• [Document extract]:
Motivation

Vitamin A deficiency is a crucial issue in India, affecting millions of people.
+ numbers and consequences of deficiency
The government developed different programs to provide people with vitamin A supplements, but they are not very convenient (people need to go to a center everyday to receive it), only help a small portion of the population, and the retinol present in the supplements is not as healthy as the ß-carotene found in food. Another solution which has been proposed is Golden Rice, a rice that have been genetically engineered to synthesize vitamin A. However, the Golden Rice is the subject of many controversies, and has not been implemented in India.
Our idea is to have the vitamin A produced by the microbiome of fermented foods, and not by the cereal itself. It is much more easier, cheaper and faster to genetically engineer micro-organisms than plants. And for the consumer, it is much less intrusive and constraining to have a starter of yeast and bacteria which they can chose to add or not in their food at anytime, than to have to change their entire crops as proposed by the Golden Rice project.

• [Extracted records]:
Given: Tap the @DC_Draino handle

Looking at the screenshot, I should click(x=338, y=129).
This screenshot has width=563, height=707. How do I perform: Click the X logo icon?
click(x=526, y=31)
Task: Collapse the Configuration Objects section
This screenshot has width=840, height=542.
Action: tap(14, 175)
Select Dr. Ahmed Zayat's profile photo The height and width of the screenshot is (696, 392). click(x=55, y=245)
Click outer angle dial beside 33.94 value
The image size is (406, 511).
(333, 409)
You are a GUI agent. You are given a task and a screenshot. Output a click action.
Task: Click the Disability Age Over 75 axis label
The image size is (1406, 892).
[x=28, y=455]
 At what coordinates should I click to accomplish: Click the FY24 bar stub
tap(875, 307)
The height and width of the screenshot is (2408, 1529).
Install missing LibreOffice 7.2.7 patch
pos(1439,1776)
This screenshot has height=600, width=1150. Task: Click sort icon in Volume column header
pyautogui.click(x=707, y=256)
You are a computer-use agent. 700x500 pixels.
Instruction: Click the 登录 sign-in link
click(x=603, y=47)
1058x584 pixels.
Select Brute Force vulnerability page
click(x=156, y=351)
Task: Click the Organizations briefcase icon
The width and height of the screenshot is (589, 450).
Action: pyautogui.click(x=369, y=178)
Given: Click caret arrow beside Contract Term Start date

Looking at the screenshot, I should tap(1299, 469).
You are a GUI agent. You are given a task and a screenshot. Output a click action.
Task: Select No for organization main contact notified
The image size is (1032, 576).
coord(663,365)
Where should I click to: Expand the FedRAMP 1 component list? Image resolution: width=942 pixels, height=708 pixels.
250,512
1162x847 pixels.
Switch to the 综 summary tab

• [Assignment 1]: Duplicate the part of the Motivation text that opens with the words containing "Our idea is" and closes with "Golden Rice project.".
• [Assignment 2]: Turn the paragraph of the Motivation text beginning "The government developed different programs" into a short bulleted list that keeps its main facts.

• [Expected output 1]:
Our idea is to have the vitamin A produced by the microbiome of fermented foods, and not by the cereal itself. It is much more easier, cheaper and faster to genetically engineer micro-organisms than plants. And for the consumer, it is much less intrusive and constraining to have a starter of yeast and bacteria which they can chose to add or not in their food at anytime, than to have to change their entire crops as proposed by the Golden Rice project.

• [Expected output 2]:
- Government programs supply people with vitamin A supplements, but these programs have drawbacks:
  - They are inconvenient, because people must go to a center every day.
  - They help only a small portion of the population.
  - The retinol in the supplements is not as healthy as the ß-carotene found in food.
- Golden Rice, a rice genetically engineered to synthesize vitamin A, is another proposed solution, but it is the subject of many controversies and has not been implemented in India.